Scientists find ultramassive black holes at the centers of distant galaxies

Analysis of radio and X-ray emissions reveals the black holes to be 10 times more massive than previous calculations indicated.

Laurel Kornfeld | Feb 21, 2018

An international team of scientists using NASA's Chandra X-ray telescope discovered extremely massive black holes at the centers of galaxies as far as 3.5 billion light years away.

They dubbed these galactic black holes, the most massive in the universe and growing faster than their host galaxies' stars, "ultramassive" black holes.

Led by Julie Hlavacek-Larrondo of the Universite de Montreal, who is also Canada Research Chair in Observational Astrophysics of Black Holes, and Mar Mezcua of the Institute of Space Sciences in Spain, the researchers studied 72 galaxies in the universe's brightest and most massive galaxy clusters.

Through analyzing the black holes' radio wave and X-ray emissions, the scientists were able to calculate their masses, which were found to be 10 times greater than previous calculations found.

The earlier calculations were based on the assumption that galactic black holes grow together with their host galaxies.

"A black hole is an invisible celestial object whose gravitational pull is so strong that neither matter nor light can escape it--it swallows everything in its path like a bottomless vortex," said Hlavacek-Larrando.

"A black hole is most often created when a massive star dies and collapses on itself. The most fascinating thing about black holes is how they distort time around them. According to Einstein's theory of relativity, time flows more strongly in strong gravitational fields, like those of these gargantuan celestial objects," she stated.

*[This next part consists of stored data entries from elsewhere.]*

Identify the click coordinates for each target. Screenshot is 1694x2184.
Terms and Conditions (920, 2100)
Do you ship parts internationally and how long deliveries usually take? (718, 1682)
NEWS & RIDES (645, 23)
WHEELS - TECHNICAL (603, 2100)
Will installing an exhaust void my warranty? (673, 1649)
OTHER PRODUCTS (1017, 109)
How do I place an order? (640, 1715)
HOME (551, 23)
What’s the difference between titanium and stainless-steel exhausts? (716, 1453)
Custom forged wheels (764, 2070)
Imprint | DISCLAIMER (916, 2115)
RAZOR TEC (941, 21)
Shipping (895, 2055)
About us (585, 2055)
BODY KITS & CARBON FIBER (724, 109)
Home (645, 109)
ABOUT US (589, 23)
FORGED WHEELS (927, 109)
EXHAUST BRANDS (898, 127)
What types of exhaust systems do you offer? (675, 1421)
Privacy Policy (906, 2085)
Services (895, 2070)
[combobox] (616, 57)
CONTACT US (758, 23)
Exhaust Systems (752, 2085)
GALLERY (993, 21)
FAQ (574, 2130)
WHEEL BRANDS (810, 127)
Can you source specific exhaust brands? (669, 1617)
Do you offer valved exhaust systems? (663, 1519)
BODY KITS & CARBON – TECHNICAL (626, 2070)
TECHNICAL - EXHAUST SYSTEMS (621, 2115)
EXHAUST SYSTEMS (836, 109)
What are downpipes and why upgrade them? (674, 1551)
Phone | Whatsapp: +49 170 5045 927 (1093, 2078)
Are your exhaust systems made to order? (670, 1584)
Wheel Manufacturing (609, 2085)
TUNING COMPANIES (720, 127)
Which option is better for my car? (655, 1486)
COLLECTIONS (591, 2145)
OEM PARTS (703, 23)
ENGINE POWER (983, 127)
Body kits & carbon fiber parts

Located at the centers of galaxies, supermassive black holes are far more massive and powerful than those of stellar mass. When active, they suck in stars and other matter surrounding them and then emit the matter in the form of extremely energetic jets strong enough to destroy significant portions of their host galaxies.

Not all galactic black holes are active. Sagittarius A, the supermassive black hole at the center of the Milky Way, is quiet, does not suck up much matter, and likely is incapable of emitting powerful jets, Hlavacek-Larrando noted.

Close to half of the ultramassive black holes the researchers studied are at minimum 10 billion times the mass of our Sun.

"We have discovered black holes that are far larger and way more massive than anticipated," Mezcua said. "Are they so big because they had a head start or because certain ideal conditions allowed them to grow more rapidly over billions of years? For the moment, there is no way for us to know."

Understanding black holes is crucial to understanding the formation and evolution of galaxies, Hlavacek-Larrando emphasized.

Findings of the study have been published in Monthly Notices of the Royal Astronomical Society.